Il est important de noter qu’EU Inc ne remplacerait pas complètement les règles nationales. Des questions telles que le droit du travail et la fiscalité resteraient soumises aux législations des États membres. Ce dispositif se positionne donc principalement comme une simplification de la création et de la gouvernance des entreprises plutôt que comme une unification complète de l’environnement commercial. Son succès dépend de la perception qu’en ont les fondateurs et les investisseurs : la réduction de la complexité du droit des sociétés doit être considérée comme l’emportant sur la persistance des différences nationales dans d’autres domaines.

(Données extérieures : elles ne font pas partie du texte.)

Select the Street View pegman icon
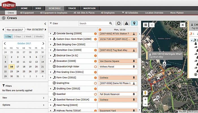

S’attaquer aux préoccupations de longue date
La Commission répond également aux préoccupations de longue date des start-ups et des investisseurs concernant la complexité des règles relatives aux options sur actions des salariés et aux procédures d’insolvabilité. En cherchant à rendre ces aspects plus prévisibles, Bruxelles espère retenir les talents et dissuader les entreprises prospères de délocaliser hors d’Europe à mesure qu’elles se développent.
Le parcours législatif de l’EU Inc sera complexe, nécessitant l’approbation tant des États membres que du Parlement européen. Les tentatives passées visant à introduire des formes de sociétés au niveau de l’UE n’ont eu qu’un impact limité sur le paysage des start-ups. Cependant, la Commission estime que la nature numérique de l’EU Inc et l’accent mis sur les entreprises à forte croissance la rendront plus attrayante.
Programme plus large
La proposition va au-delà du droit des sociétés et s’inscrit dans une stratégie plus large de compétitivité, motivée par les préoccupations concernant le retard des investissements en Europe, la faible croissance de la productivité et la dépendance à l’égard des marchés financiers et des technologies étrangers. En substance, l’EU Inc sert de signal politique : la Commission cherche à démontrer que le marché unique peut être rendu plus accessible aux entreprises nécessitant des opérations transfrontalières rapides.
L’impact réel d’EU Inc reste incertain. Qu’il devienne un outil précieux pour les fondateurs ou qu’il reste une réforme bien intentionnée mais limitée dépendra des négociations à venir. Pour l’instant, la Commission a présenté une vision claire : si l’Europe veut favoriser un écosystème de start-ups florissant, elle doit simplifier le cadre juridique pour faire des affaires au sein du marché unique.